Well, I figured it out. The saved search I ended up with is:
| multisearch
[ search earliest=@d index=website_summary search_name="Website Sessions" ]
[ search earliest=@d index=apache_logs status=200 contenttype=text/html
| eval date=strftime(_time, "%Y-%m-%d")
| eval session_id=md5("".date.host_header.clientip.useragent ) ]
| stats earliest(_time) AS _time
earliest(referer) AS referer
earliest(uri) AS uri
first(search_name) AS search_name
BY session_id host_header clientip useragent
| where isnull(search_name)
Here was my logic leading up to this result:
I knew I couldn't use a subsearch, so I decided to try multisearch . This way, I won't have any problem with limits, but I knew that since both search results would be mixed together, I needed a way to filter out the duplicate session_ids.

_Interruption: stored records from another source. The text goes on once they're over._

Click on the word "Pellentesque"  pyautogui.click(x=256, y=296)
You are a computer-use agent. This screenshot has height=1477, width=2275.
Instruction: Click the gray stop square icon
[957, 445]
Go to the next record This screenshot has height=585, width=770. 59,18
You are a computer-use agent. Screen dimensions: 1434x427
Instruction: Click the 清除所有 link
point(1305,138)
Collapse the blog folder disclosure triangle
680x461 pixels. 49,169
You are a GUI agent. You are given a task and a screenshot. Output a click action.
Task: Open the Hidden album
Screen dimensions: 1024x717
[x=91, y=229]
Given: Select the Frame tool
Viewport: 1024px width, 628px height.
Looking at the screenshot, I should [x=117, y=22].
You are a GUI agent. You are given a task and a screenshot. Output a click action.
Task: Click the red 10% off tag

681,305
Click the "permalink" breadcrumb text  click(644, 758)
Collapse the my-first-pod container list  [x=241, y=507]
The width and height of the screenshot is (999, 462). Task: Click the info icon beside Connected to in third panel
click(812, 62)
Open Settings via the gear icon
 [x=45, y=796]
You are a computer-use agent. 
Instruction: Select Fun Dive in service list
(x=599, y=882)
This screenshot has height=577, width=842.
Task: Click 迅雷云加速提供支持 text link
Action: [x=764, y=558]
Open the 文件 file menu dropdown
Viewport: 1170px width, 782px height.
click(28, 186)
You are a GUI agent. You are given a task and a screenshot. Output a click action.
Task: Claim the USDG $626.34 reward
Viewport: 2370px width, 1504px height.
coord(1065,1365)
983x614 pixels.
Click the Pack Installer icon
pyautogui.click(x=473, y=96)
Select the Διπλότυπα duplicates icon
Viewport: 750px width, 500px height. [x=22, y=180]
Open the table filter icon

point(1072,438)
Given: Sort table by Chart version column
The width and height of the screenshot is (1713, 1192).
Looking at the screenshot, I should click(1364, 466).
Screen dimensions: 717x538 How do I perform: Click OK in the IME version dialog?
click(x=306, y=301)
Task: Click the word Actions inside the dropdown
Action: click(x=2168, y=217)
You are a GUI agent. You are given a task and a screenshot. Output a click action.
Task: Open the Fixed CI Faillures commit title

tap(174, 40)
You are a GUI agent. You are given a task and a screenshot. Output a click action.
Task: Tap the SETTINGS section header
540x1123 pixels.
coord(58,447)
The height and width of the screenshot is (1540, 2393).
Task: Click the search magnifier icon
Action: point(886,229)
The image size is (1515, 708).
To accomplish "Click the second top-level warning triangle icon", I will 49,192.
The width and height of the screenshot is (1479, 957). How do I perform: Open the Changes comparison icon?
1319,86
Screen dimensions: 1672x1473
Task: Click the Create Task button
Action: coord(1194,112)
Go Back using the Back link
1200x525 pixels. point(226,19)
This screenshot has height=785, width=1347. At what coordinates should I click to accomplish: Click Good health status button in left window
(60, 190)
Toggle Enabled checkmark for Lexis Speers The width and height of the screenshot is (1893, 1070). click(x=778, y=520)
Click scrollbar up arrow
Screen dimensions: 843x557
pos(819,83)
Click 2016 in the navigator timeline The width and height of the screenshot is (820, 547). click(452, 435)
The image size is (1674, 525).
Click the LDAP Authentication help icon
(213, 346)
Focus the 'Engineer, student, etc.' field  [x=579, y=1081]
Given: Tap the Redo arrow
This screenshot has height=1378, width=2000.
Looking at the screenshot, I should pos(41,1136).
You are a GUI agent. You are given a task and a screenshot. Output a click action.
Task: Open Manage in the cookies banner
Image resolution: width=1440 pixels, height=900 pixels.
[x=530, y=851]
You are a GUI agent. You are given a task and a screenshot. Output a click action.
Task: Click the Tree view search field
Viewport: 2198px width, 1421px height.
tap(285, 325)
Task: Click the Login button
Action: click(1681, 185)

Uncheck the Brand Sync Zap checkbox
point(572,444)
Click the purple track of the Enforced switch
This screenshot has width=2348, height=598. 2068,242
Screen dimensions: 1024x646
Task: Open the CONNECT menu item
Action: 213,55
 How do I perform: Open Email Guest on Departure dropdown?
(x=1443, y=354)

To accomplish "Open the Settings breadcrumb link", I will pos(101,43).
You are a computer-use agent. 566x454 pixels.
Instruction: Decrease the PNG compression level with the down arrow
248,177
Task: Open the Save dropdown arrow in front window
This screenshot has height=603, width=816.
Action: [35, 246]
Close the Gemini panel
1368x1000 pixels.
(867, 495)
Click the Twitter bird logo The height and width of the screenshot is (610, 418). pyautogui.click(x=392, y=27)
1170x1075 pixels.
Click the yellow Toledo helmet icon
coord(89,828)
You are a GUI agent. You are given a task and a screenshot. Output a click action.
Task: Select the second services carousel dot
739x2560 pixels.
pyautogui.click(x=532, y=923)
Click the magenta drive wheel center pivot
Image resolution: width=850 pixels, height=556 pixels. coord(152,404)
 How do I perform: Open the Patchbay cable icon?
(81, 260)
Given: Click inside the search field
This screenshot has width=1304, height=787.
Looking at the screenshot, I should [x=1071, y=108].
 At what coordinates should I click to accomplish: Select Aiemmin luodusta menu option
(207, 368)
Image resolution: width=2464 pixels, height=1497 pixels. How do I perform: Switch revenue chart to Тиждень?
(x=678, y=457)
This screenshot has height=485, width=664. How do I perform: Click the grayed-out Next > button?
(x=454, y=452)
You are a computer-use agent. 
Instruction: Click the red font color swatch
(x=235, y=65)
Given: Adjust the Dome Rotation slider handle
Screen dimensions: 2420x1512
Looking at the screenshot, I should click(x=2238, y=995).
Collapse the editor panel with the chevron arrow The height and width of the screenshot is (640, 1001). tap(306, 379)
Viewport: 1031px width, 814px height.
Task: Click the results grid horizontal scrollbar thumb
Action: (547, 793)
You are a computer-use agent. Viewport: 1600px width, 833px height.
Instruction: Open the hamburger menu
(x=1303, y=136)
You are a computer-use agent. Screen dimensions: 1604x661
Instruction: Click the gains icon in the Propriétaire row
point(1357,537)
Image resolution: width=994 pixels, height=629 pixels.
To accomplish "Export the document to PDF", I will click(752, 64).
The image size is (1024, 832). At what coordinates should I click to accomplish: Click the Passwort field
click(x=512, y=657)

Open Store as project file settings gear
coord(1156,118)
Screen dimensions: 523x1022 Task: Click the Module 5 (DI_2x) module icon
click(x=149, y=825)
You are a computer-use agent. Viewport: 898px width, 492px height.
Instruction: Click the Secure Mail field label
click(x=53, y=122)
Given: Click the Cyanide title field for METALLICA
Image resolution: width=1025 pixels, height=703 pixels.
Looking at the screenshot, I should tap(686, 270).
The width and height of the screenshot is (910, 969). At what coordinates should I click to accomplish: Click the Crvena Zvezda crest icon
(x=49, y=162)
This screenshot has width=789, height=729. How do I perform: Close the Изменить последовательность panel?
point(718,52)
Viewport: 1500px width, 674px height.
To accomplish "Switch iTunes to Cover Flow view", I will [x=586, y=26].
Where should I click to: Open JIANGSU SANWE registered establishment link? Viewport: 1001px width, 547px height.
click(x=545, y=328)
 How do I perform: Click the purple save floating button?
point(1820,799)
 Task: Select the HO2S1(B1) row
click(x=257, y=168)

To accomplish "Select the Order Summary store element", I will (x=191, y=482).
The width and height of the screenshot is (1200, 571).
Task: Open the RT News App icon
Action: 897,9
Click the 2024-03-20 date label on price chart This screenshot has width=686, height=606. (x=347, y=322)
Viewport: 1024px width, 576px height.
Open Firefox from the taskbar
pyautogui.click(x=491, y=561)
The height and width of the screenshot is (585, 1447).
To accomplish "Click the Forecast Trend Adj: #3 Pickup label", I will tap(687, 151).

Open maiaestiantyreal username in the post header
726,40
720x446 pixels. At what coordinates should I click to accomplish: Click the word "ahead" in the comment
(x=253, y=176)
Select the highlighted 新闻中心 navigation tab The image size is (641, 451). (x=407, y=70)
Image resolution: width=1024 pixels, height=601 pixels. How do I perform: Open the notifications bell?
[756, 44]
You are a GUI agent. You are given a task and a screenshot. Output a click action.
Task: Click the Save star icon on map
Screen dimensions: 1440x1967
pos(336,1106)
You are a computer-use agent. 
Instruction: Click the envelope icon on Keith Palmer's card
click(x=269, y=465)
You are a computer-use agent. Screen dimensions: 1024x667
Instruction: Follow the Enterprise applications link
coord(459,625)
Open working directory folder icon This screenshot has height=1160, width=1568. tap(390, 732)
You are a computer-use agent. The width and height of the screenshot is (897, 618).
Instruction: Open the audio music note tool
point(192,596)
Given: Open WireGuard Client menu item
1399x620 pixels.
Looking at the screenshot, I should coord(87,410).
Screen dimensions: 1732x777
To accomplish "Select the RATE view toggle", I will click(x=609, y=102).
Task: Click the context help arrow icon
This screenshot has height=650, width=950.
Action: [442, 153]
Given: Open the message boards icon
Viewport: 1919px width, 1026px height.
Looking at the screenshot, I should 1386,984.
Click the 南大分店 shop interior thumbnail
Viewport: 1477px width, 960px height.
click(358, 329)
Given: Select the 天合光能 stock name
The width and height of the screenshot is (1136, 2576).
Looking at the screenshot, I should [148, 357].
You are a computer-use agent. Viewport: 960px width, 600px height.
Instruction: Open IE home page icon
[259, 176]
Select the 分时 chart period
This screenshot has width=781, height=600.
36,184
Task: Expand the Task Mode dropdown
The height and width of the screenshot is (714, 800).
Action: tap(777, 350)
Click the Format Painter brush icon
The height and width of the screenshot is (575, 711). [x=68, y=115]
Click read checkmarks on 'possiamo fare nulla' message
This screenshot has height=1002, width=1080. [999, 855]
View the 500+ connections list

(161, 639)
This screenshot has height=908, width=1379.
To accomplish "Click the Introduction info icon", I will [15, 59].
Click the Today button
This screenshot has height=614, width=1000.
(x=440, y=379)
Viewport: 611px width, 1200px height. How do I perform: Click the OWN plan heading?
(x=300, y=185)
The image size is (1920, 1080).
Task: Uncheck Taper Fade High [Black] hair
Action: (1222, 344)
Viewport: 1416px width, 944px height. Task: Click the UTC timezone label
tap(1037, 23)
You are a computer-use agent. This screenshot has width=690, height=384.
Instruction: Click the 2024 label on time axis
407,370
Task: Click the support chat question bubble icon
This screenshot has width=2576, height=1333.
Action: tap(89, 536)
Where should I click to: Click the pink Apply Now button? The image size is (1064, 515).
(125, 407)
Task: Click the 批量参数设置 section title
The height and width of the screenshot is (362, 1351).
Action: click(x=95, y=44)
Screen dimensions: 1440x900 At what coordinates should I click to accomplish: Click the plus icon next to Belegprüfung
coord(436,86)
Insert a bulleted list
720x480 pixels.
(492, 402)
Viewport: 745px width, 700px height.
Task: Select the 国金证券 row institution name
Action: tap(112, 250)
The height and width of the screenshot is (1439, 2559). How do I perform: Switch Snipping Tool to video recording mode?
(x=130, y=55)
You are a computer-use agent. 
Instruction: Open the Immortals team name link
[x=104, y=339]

Because multisearches only accept streaming commands, I couldn't use stats as part of the search, but I needed that because the session_id was derived from earliest(_time) . So I had to figure out a way to generate a session_id before stats. Instead of using _time, I created a date field with strftime(_time, "%Y-%m-%d") and used that instead. Perfect!
Now I just needed to figure out a way to remove the duplicates. By running stats on both result sets, I could add a field that I knew was included in the summary index but not the new result set. search_name seems to fit the bill, so I added first(search_name) to the stats, and then used a where isnull(search_name) to include just the new results.